Having returned with a silver medal from the Commonwealth Games in Jamaica earlier that year, Maguire was the man of the moment going into an Ulster senior final meeting with Vernon.

A great tussle broke out, with southpaw Vernon using his counter-punching skills to negate Maguire’s aggression. Despite having just celebrated his 17th birthday, it was Vernon’s hand that was raised.

The same pair met a few months later, in the 1967 Irish final, with Vernon again getting the nod.

“Sammy was a very clever boxer,” recalls Larmour, “he used to use the right hand over the top of the left… Sammy wasn’t a run of the mill operator. He was very smart in the ring, and he could bang – I know that from experience.”

Coach Bobby McAllister is another who has often spoken about Vernon’s power and, with his star on the rise, the north Belfast man appeared destined for the 1968 Olympic Games in Mexico City.

However, Storey was left in shock when his young stylist opted to sign a professional deal with promoter Bert McCarthy, bringing an abrupt – and unexpected – end to his amateur days.

“He was a certainty for the Olympic Games,” says Storey, “there was nobody else around who could touch him.

“But then he turned pro... I couldn’t believe it.
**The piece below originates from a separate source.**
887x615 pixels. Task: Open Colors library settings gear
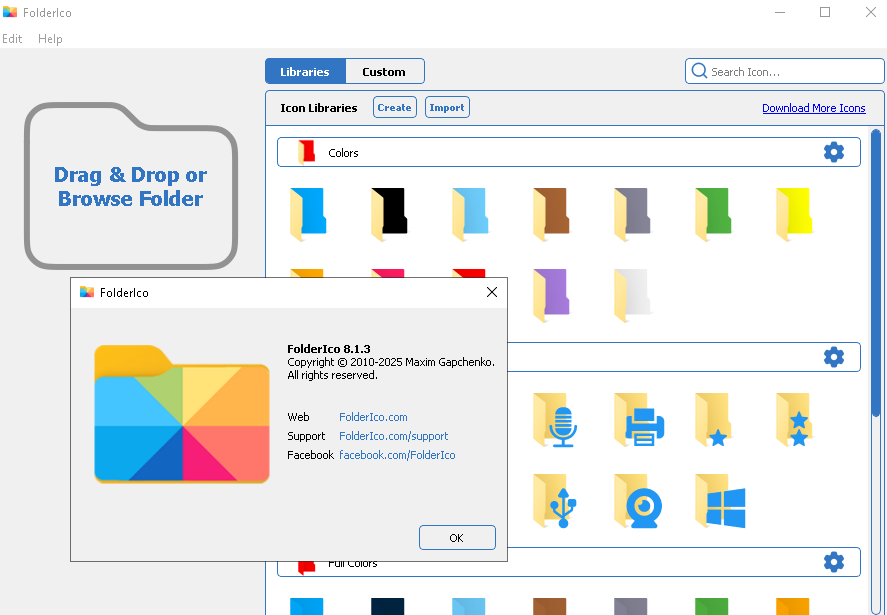pyautogui.click(x=833, y=152)
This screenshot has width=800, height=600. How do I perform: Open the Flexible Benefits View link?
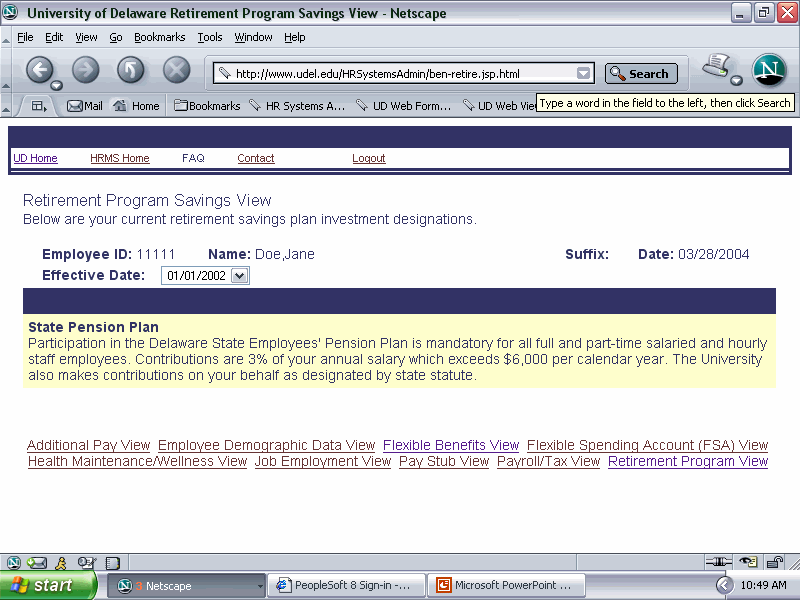tap(451, 445)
I didn’t even know - I got a call from a reporter to tell me it was going to be all over the paper the next day, and it was the first I’d heard.

“He was only about 18 at the time, and I think he lived to regret that decision, Sammy was such a clever boxer, but they changed him to a more attacking style. It was a shame because who knows what could have happened if he’d stayed amateur.”

As it was, Vernon made his pro debut at the Ulster Hall in October 1967, fighting 22 times (11-9-2) before his final bout in late 1972.

After moving his family to London to escape the Troubles, he ended up becoming a sparring partner for the great Welsh boxer, Howard Winstone – “he always said he was one of the best,” recalls Larmour – before a return to the snooker halls of his youth.

A man capable of chalking up maximum 147 breaks in his pomp, Vernon rubbed shoulders with the likes of Alex Higgins, Ray Readon, Rex Williams and John Virgo at various championships as his sporting career took another turn, with work and life also taking him to Las Vegas and Spain on different occasions.

But it is for boxing that Sammy Vernon will always be best known here, his talent between the ropes and the warmth of his personality outside them never to be forgotten.

“You never saw Sammy without a smile on his face,” says Storey.

“He was exactly that way from he was no age… he never lost that smile. That’s how I’ll always remember Sammy.”